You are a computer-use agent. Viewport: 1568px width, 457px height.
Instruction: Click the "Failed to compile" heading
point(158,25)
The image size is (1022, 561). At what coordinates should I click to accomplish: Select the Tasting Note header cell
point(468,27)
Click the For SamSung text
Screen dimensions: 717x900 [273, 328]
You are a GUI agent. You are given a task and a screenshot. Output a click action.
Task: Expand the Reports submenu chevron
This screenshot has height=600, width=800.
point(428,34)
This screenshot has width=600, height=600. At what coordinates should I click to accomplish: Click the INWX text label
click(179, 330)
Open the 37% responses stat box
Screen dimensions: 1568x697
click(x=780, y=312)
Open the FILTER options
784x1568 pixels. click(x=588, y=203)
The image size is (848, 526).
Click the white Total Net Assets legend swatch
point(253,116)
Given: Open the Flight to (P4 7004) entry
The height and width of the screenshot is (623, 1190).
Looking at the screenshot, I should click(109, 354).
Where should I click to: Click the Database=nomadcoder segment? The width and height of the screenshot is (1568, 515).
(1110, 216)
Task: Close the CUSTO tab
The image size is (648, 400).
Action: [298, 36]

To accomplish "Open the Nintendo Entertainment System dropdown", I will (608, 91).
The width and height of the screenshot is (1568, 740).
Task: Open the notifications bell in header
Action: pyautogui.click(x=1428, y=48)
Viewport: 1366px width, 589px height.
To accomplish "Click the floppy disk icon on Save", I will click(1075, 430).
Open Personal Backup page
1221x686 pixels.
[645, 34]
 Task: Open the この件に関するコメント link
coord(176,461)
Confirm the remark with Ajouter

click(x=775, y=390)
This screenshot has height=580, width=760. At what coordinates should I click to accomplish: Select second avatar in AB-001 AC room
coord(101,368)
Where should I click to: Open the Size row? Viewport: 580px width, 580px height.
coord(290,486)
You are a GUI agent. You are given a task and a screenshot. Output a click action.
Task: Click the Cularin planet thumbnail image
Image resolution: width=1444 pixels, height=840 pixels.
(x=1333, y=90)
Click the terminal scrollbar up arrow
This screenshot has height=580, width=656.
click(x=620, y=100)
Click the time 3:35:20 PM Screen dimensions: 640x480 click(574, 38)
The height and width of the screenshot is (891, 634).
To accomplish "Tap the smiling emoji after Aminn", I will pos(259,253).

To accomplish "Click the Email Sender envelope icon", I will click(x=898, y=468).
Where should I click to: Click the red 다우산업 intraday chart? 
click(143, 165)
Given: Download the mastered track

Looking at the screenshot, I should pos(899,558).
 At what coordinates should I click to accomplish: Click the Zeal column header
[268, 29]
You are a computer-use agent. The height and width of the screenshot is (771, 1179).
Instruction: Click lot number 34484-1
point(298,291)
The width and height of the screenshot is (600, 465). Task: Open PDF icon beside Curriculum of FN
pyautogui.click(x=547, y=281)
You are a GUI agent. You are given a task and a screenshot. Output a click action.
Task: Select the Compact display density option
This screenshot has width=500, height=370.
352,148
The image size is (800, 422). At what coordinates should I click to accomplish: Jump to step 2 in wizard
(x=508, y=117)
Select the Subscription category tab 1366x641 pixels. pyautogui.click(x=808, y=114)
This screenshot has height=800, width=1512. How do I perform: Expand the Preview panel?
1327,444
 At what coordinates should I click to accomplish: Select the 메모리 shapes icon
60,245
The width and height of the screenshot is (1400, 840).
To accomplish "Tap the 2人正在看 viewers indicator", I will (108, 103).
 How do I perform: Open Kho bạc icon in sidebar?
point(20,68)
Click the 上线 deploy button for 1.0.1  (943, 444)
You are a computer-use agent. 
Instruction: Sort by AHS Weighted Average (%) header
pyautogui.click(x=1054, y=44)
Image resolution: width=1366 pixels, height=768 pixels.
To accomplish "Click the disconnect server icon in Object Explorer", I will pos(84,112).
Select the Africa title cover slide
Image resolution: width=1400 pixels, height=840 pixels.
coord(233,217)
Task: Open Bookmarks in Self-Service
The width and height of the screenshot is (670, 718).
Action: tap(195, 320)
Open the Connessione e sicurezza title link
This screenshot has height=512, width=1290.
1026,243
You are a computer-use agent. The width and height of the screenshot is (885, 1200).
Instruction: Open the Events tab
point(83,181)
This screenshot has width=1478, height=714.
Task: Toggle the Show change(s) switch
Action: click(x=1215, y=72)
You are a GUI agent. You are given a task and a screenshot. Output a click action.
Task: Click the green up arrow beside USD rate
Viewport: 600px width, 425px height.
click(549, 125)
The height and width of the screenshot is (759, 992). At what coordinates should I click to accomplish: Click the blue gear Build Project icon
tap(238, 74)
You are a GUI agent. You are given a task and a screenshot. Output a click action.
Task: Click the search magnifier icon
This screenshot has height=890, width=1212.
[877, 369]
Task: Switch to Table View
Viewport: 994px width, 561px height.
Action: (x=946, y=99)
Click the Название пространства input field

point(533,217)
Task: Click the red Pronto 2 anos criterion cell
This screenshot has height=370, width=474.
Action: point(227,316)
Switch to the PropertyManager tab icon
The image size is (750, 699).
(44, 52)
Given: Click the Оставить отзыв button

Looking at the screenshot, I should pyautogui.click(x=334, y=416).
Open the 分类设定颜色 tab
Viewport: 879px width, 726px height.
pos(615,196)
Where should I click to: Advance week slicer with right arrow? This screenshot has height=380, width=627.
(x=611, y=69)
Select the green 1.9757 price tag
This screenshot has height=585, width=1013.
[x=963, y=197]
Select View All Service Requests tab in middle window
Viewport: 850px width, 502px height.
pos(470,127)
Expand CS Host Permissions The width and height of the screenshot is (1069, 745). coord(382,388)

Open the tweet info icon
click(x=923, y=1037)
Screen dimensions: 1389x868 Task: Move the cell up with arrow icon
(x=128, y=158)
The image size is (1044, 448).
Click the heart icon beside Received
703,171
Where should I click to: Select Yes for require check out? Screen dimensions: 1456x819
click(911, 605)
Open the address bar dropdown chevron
━━━━━━━━
**Aim of the task**
Copy all the items above, swapping "Where should I click to" for "Where do I click to" wherever it occurs and leaving everything else unchanged.

**Response to the exercise**
You are a computer-use agent. Viewport: 1568px width, 457px height.
Instruction: Click the "Failed to compile" heading
point(158,25)
The image size is (1022, 561). At what coordinates should I click to accomplish: Select the Tasting Note header cell
point(468,27)
Click the For SamSung text
Screen dimensions: 717x900 [273, 328]
You are a GUI agent. You are given a task and a screenshot. Output a click action.
Task: Expand the Reports submenu chevron
This screenshot has height=600, width=800.
point(428,34)
This screenshot has width=600, height=600. At what coordinates should I click to accomplish: Click the INWX text label
click(179, 330)
Open the 37% responses stat box
Screen dimensions: 1568x697
click(x=780, y=312)
Open the FILTER options
784x1568 pixels. click(x=588, y=203)
The image size is (848, 526).
Click the white Total Net Assets legend swatch
point(253,116)
Given: Open the Flight to (P4 7004) entry
The height and width of the screenshot is (623, 1190).
Looking at the screenshot, I should click(109, 354).
Where do I click to: Click the Database=nomadcoder segment? The width and height of the screenshot is (1568, 515).
(1110, 216)
Task: Close the CUSTO tab
The image size is (648, 400).
Action: [298, 36]

To accomplish "Open the Nintendo Entertainment System dropdown", I will (608, 91).
The width and height of the screenshot is (1568, 740).
Task: Open the notifications bell in header
Action: pyautogui.click(x=1428, y=48)
Viewport: 1366px width, 589px height.
To accomplish "Click the floppy disk icon on Save", I will click(1075, 430).
Open Personal Backup page
1221x686 pixels.
[645, 34]
 Task: Open the この件に関するコメント link
coord(176,461)
Confirm the remark with Ajouter

click(x=775, y=390)
This screenshot has height=580, width=760. At what coordinates should I click to accomplish: Select second avatar in AB-001 AC room
coord(101,368)
Where do I click to: Open the Size row? Viewport: 580px width, 580px height.
coord(290,486)
You are a GUI agent. You are given a task and a screenshot. Output a click action.
Task: Click the Cularin planet thumbnail image
Image resolution: width=1444 pixels, height=840 pixels.
(x=1333, y=90)
Click the terminal scrollbar up arrow
This screenshot has height=580, width=656.
click(x=620, y=100)
Click the time 3:35:20 PM Screen dimensions: 640x480 click(574, 38)
The height and width of the screenshot is (891, 634).
To accomplish "Tap the smiling emoji after Aminn", I will pos(259,253).

To accomplish "Click the Email Sender envelope icon", I will click(x=898, y=468).
Where do I click to: Click the red 다우산업 intraday chart? 
click(143, 165)
Given: Download the mastered track

Looking at the screenshot, I should pos(899,558).
 At what coordinates should I click to accomplish: Click the Zeal column header
[268, 29]
You are a computer-use agent. The height and width of the screenshot is (771, 1179).
Instruction: Click lot number 34484-1
point(298,291)
The width and height of the screenshot is (600, 465). Task: Open PDF icon beside Curriculum of FN
pyautogui.click(x=547, y=281)
You are a GUI agent. You are given a task and a screenshot. Output a click action.
Task: Select the Compact display density option
This screenshot has width=500, height=370.
352,148
The image size is (800, 422). At what coordinates should I click to accomplish: Jump to step 2 in wizard
(x=508, y=117)
Select the Subscription category tab 1366x641 pixels. pyautogui.click(x=808, y=114)
This screenshot has height=800, width=1512. How do I perform: Expand the Preview panel?
1327,444
 At what coordinates should I click to accomplish: Select the 메모리 shapes icon
60,245
The width and height of the screenshot is (1400, 840).
To accomplish "Tap the 2人正在看 viewers indicator", I will (108, 103).
 How do I perform: Open Kho bạc icon in sidebar?
point(20,68)
Click the 上线 deploy button for 1.0.1  (943, 444)
You are a computer-use agent. 
Instruction: Sort by AHS Weighted Average (%) header
pyautogui.click(x=1054, y=44)
Image resolution: width=1366 pixels, height=768 pixels.
To accomplish "Click the disconnect server icon in Object Explorer", I will pos(84,112).
Select the Africa title cover slide
Image resolution: width=1400 pixels, height=840 pixels.
coord(233,217)
Task: Open Bookmarks in Self-Service
The width and height of the screenshot is (670, 718).
Action: tap(195, 320)
Open the Connessione e sicurezza title link
This screenshot has height=512, width=1290.
1026,243
You are a computer-use agent. The width and height of the screenshot is (885, 1200).
Instruction: Open the Events tab
point(83,181)
This screenshot has width=1478, height=714.
Task: Toggle the Show change(s) switch
Action: click(x=1215, y=72)
You are a GUI agent. You are given a task and a screenshot. Output a click action.
Task: Click the green up arrow beside USD rate
Viewport: 600px width, 425px height.
click(549, 125)
The height and width of the screenshot is (759, 992). At what coordinates should I click to accomplish: Click the blue gear Build Project icon
tap(238, 74)
You are a GUI agent. You are given a task and a screenshot. Output a click action.
Task: Click the search magnifier icon
This screenshot has height=890, width=1212.
[877, 369]
Task: Switch to Table View
Viewport: 994px width, 561px height.
Action: (x=946, y=99)
Click the Название пространства input field

point(533,217)
Task: Click the red Pronto 2 anos criterion cell
This screenshot has height=370, width=474.
Action: point(227,316)
Switch to the PropertyManager tab icon
The image size is (750, 699).
(44, 52)
Given: Click the Оставить отзыв button

Looking at the screenshot, I should pyautogui.click(x=334, y=416).
Open the 分类设定颜色 tab
Viewport: 879px width, 726px height.
pos(615,196)
Where do I click to: Advance week slicer with right arrow? This screenshot has height=380, width=627.
(x=611, y=69)
Select the green 1.9757 price tag
This screenshot has height=585, width=1013.
[x=963, y=197]
Select View All Service Requests tab in middle window
Viewport: 850px width, 502px height.
pos(470,127)
Expand CS Host Permissions The width and height of the screenshot is (1069, 745). coord(382,388)

Open the tweet info icon
click(x=923, y=1037)
Screen dimensions: 1389x868 Task: Move the cell up with arrow icon
(x=128, y=158)
The image size is (1044, 448).
Click the heart icon beside Received
703,171
Where do I click to: Select Yes for require check out? Screen dimensions: 1456x819
click(911, 605)
Open the address bar dropdown chevron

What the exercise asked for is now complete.